# what age should a chi girl be spayed?



## Bm0589 (Oct 28, 2010)

i have asked MANY different vet clinics etc....and EVERYone seems to have a different opinion......

my question is at what age should a female chi be spayed??

some have told me BEFORE their first heat....but given me no real reason.

some have told me AFTER their first heat......and explained it that its like doing it to a girl before hitting puberty...and there are certain hormones etc that thei body needs to go through to develop into a healthy chi....

whats everyones opinions....apple is about 8 months old....has lost (from what i can see) every tooth but one....wich looks like its comming out soon.....

i dont care when its done to her as long as its the best for her....

let me know what you think! thanks!


----------



## Kezza (Dec 1, 2005)

My little girl is 8 months too...everyone I have spoken to about it has said to let her have a season first....think it's so they have matured properly.
I'm dreading it! it doesn't seem that long ago that I was pacing the floor with my Yorkie waiting for the vet to ring...(she passed away last october) can't believe I have to go through this again so soon! :-(


----------



## flippedstars (Dec 16, 2009)

6-7 months. 

Letting them have a heat does increase their chances of certain types of cancer.

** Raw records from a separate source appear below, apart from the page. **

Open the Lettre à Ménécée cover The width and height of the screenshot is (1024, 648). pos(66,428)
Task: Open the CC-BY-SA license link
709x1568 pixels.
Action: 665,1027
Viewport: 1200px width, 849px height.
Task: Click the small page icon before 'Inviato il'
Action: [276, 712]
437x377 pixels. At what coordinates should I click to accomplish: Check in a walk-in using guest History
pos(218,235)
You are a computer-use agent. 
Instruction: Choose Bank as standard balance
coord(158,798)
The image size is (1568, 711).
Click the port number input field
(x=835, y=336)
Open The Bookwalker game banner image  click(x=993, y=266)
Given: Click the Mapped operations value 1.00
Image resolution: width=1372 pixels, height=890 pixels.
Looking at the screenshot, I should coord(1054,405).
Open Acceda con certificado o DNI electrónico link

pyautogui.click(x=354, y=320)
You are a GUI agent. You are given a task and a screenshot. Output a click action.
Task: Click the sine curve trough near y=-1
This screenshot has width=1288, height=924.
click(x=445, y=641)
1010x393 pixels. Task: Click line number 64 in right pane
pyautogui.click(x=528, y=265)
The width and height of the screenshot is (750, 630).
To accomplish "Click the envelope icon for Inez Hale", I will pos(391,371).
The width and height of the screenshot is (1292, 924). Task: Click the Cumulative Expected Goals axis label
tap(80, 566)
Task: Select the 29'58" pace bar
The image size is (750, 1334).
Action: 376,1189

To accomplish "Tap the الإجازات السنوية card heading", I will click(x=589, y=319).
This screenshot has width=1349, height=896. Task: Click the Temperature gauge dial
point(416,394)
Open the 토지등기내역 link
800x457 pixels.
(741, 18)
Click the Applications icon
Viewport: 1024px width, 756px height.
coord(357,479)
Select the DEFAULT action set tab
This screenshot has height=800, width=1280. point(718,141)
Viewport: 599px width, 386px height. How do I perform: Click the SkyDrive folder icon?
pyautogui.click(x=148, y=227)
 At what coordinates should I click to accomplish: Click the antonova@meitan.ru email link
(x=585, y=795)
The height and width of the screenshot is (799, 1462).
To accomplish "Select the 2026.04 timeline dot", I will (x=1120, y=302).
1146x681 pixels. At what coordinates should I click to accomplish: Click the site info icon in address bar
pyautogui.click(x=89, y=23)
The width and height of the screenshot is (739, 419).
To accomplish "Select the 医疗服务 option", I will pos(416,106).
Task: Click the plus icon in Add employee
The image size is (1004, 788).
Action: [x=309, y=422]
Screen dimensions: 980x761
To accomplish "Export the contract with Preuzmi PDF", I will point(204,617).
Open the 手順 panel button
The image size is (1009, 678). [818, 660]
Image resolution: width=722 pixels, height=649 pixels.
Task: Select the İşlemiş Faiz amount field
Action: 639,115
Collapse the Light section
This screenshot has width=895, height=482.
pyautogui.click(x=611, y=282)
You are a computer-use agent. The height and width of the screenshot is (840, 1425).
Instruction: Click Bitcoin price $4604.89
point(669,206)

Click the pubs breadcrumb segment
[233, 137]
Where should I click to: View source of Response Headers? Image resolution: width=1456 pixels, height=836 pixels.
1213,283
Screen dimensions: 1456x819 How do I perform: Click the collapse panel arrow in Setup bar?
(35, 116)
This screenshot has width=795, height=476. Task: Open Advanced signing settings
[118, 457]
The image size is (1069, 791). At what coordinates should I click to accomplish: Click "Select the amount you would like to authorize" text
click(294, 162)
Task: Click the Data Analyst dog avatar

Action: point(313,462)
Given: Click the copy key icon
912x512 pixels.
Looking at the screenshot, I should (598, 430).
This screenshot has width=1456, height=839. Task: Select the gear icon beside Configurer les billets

Here's a good info/fact sheet on it that's easy to read:

Spray and Neuter


----------



## Bm0589 (Oct 28, 2010)

oops i just realised i spelled "played" instead of "spayed"


see....already 2 opposite opinions.....
thats my problem wich one am i supposed to follow when 50% ppl beleive one thing and 50% ppl beleive another......


----------



## Tink (Oct 14, 2009)

Statistically, their chances of certain types of cancer, pyometra etc., increases if they have even one heat cycle before they're spayed. 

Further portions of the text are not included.